Would a car that seems to smile at you make you like it more? Perhaps, but only if a marketer succeeds in making you see the product as human.

It could be a face in the clouds or the side of a mountain, or a pair of ducks that seem to strut around like a happy middle-aged couple. Cars are given names by their owners because they are seen as loyal companions, but a malfunctioning computer is sometimes scolded as if it were deliberately annoying its user. Anthropomorphism–or the tendency to see the humans in non-human forms, animals, and objects–is something that people do all the time.

Marketers often encourage this tendency of consumers to anthropomorphize brands and products. Tire maker Michelin's century-old trademark, for instance, is the jolly and rotund Michelin Man that was designed to resemble a stack of tires. Luxury car Cadillac presented its product with human-like traits in a television ad that shows a Cadillac "crashing" and enlivening a dull party of other luxury cars.

Imbuing products with distinct personalities can be a good strategy for long-term business success–provided that it is effective. Not all objects can be anthropomorphized with equal ease, so the challenge lies in convincing consumers to see the products as human.

When marketers present a product by "humanizing" it in some fashion, consumers call to mind their own idea of what the suggested person should look like. They then assess how well this "schema" matches the features they see on the product. If the consumer perceives a good fit, then that satisfying experience can carry over to the evaluation of the product. A poor fit, on the other hand, can lead to frustration. This is the hypothesis that University of Chicago Booth School of Business professor Ann L. McGill and Pankaj Aggarwal of the University of Toronto examined in their study "Is That Car Smiling at Me? Schema Congruity as a Basis for Evaluating Anthropomorphized Products."

"If people get what you're doing and if the product seems human to them, it's like a very satisfying snick in your head," explains McGill. "That bumps up the evaluation of the product."

== SOURCE EXCERPT ==
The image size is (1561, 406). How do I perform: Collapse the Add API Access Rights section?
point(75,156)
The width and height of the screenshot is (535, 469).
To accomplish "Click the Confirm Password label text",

== EXERCISE SET ==
[A] Reproduce word for word the part of the article on humanized products starting with "Marketers often encourage" and going on through "products as human.".
[B] From the second paragraph of the article on humanized products, list the things it gives as examples of what people see or treat as human.
[C] Pick up the article on humanized products from its last sentence and carry it on.
The lines have no role here.

== FINAL RESULTS ==
[A]
Marketers often encourage this tendency of consumers to anthropomorphize brands and products. Tire maker Michelin's century-old trademark, for instance, is the jolly and rotund Michelin Man that was designed to resemble a stack of tires. Luxury car Cadillac presented its product with human-like traits in a television ad that shows a Cadillac "crashing" and enlivening a dull party of other luxury cars.

Imbuing products with distinct personalities can be a good strategy for long-term business success–provided that it is effective. Not all objects can be anthropomorphized with equal ease, so the challenge lies in convincing consumers to see the products as human.

[B]
- clouds (a face in the clouds)
- the side of a mountain
- a pair of ducks
- cars
- a malfunctioning computer

[C]
Smiling Cars and a Family of Bottles

In the study's first experiment, participants were asked to evaluate a car's newly redesigned look. The cars were presented to them in one of two ways: as a spokesperson speaking in the first person or as an object described in the third person. The participants were then shown a picture of a car that had been manipulated so that its front grill either pointed up in the shape of a smile, or pointed down to resemble a frown.

Participants who were presented the car as a spokesperson were more likely to rate the car as human and to evaluate it more favorably if the car had a smile rather than a frown. "Interestingly, smiles were seen as more human than frowns, which is consistent with prior research," McGill says. By contrast, those that were presented the car as an object were indifferent between the smiling and the frowning cars. Aggarwal and McGill found that participants were more likely to give the car a good review if it seemed more human to them, which emphasizes the importance of effectively anthropomorphizing a product.

But what if a smiling car gets the thumbs up just because it makes the participant smile and feel good? To rule out the possibility that "behavioral mimicry" may have colored participants' evaluation of the car, Aggarwal and McGill conducted another experiment without the smiles and frowns. Instead, participants were asked to evaluate a beverage that was depicted either as a "product family" or a "product line." They were then shown a picture of four bottles that were either of the same size or of different sizes.

Aggarwal and McGill found that participants were indifferent between the two groups of bottles when the beverage was introduced as a product line, but favored the different-sized bottles when the drink was presented as a product family. "When we say, 'Think of us as human,' and we give them the picture that looks like a family, then they love it," McGill says. "But when we show them these same-sized bottles they don't like it. It just doesn't seem right." Just like in the earlier experiment, participants liked the product more when its features were congruent with the kind of person the marketer presented. In this case, different-sized bottles seemed to remind them of the members a family, which in turn led to the beverage's higher evaluation.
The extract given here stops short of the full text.